--- Work instructions ---
Beneath this line are the data; copy exactly the part of them that opens with the line containing "How do I perform: Click the Permanent" and closes with the line containing "Open password manager", and only that part.

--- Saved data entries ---
════
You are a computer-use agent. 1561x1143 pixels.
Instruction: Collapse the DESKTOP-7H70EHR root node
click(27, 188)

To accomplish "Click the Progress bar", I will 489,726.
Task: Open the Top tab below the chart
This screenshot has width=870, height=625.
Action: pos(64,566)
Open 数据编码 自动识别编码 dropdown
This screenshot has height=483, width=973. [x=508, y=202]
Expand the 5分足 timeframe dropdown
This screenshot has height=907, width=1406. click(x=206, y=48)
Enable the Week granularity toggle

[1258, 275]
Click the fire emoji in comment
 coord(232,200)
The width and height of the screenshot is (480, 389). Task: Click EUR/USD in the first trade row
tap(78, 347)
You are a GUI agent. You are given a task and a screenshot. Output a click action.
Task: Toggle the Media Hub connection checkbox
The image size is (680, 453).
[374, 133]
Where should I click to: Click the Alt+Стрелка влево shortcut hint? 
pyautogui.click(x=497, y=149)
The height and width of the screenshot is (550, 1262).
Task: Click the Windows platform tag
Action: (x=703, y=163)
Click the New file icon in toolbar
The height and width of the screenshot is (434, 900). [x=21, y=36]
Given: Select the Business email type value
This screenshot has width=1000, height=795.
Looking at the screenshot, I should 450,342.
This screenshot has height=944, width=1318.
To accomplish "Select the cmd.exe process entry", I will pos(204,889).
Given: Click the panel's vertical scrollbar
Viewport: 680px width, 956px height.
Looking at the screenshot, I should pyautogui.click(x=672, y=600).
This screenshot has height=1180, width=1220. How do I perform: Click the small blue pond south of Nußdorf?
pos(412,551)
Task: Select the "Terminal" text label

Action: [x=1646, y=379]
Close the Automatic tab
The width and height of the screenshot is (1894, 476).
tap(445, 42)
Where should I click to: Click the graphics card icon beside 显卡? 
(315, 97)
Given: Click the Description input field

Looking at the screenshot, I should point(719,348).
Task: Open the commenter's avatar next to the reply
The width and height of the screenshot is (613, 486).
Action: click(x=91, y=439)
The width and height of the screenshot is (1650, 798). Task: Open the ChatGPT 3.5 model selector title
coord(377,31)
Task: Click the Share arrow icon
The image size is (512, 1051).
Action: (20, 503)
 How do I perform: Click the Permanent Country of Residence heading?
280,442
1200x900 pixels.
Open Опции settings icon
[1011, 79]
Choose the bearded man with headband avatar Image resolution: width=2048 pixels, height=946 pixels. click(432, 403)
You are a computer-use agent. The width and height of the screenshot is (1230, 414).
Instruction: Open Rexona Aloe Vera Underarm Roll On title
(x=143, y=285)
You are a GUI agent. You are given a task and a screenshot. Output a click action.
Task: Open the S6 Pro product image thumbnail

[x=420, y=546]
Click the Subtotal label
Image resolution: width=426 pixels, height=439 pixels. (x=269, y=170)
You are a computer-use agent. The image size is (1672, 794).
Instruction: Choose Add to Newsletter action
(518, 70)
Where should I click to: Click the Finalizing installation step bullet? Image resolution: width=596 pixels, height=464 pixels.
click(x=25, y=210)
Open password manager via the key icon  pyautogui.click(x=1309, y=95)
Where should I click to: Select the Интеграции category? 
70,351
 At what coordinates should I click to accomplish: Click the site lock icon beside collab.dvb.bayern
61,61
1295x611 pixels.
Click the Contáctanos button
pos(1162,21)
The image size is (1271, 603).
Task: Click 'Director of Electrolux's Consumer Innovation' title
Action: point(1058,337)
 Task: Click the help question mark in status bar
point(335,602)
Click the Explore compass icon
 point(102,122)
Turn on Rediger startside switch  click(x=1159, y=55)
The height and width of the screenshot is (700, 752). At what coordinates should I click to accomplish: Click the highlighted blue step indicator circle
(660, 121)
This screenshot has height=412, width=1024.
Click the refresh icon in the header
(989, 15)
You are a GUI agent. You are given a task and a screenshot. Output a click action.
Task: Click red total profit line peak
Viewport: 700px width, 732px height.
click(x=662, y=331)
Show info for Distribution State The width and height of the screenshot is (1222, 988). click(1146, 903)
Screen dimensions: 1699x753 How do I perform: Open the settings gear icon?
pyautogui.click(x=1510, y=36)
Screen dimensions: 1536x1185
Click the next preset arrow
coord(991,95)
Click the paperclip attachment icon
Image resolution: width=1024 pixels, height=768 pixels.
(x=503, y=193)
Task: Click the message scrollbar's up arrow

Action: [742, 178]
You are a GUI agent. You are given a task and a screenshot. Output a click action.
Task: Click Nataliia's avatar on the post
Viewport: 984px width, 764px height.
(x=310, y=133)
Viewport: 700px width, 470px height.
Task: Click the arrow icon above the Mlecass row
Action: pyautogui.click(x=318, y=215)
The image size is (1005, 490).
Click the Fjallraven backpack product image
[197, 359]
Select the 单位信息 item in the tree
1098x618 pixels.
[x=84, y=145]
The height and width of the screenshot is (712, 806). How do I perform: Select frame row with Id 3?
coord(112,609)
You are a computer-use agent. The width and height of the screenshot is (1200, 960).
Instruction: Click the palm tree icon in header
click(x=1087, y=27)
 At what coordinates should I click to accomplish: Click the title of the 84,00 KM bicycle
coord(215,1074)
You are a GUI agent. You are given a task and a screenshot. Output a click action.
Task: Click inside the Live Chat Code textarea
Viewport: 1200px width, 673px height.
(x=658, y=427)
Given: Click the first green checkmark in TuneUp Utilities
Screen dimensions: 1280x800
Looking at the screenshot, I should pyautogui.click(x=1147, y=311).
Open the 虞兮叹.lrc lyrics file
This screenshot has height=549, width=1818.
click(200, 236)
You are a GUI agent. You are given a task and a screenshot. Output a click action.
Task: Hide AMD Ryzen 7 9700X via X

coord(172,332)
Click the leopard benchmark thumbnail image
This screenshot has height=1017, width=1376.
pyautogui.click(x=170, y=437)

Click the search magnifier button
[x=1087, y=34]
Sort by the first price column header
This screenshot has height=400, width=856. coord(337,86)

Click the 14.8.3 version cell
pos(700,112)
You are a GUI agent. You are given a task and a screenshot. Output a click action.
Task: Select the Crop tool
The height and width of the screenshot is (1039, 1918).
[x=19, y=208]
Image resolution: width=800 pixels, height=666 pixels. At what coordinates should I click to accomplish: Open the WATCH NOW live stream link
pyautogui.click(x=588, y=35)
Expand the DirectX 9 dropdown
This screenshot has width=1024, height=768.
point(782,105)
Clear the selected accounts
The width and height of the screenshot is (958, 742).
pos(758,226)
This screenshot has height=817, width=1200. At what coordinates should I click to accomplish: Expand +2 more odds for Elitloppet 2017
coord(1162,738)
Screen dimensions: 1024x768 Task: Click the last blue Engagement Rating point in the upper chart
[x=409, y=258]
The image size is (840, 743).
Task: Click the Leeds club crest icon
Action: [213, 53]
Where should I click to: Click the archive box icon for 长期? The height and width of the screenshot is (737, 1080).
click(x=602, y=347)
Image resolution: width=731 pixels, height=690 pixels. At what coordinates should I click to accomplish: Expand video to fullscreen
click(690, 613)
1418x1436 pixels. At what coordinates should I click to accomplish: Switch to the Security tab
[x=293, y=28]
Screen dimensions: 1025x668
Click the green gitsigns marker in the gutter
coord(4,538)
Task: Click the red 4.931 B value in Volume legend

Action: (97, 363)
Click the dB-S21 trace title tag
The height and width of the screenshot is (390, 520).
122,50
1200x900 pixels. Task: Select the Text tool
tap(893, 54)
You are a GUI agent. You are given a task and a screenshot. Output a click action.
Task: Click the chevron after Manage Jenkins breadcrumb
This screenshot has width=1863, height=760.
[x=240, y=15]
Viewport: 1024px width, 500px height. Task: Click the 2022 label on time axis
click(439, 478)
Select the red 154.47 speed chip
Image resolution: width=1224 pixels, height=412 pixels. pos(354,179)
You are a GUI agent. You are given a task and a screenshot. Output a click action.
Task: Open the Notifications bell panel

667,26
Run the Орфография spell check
════
--- Solution to the exercise ---
 How do I perform: Click the Permanent Country of Residence heading?
280,442
1200x900 pixels.
Open Опции settings icon
[1011, 79]
Choose the bearded man with headband avatar Image resolution: width=2048 pixels, height=946 pixels. click(432, 403)
You are a computer-use agent. The width and height of the screenshot is (1230, 414).
Instruction: Open Rexona Aloe Vera Underarm Roll On title
(x=143, y=285)
You are a GUI agent. You are given a task and a screenshot. Output a click action.
Task: Open the S6 Pro product image thumbnail

[x=420, y=546]
Click the Subtotal label
Image resolution: width=426 pixels, height=439 pixels. (x=269, y=170)
You are a computer-use agent. The image size is (1672, 794).
Instruction: Choose Add to Newsletter action
(518, 70)
Where should I click to: Click the Finalizing installation step bullet? Image resolution: width=596 pixels, height=464 pixels.
click(x=25, y=210)
Open password manager via the key icon  pyautogui.click(x=1309, y=95)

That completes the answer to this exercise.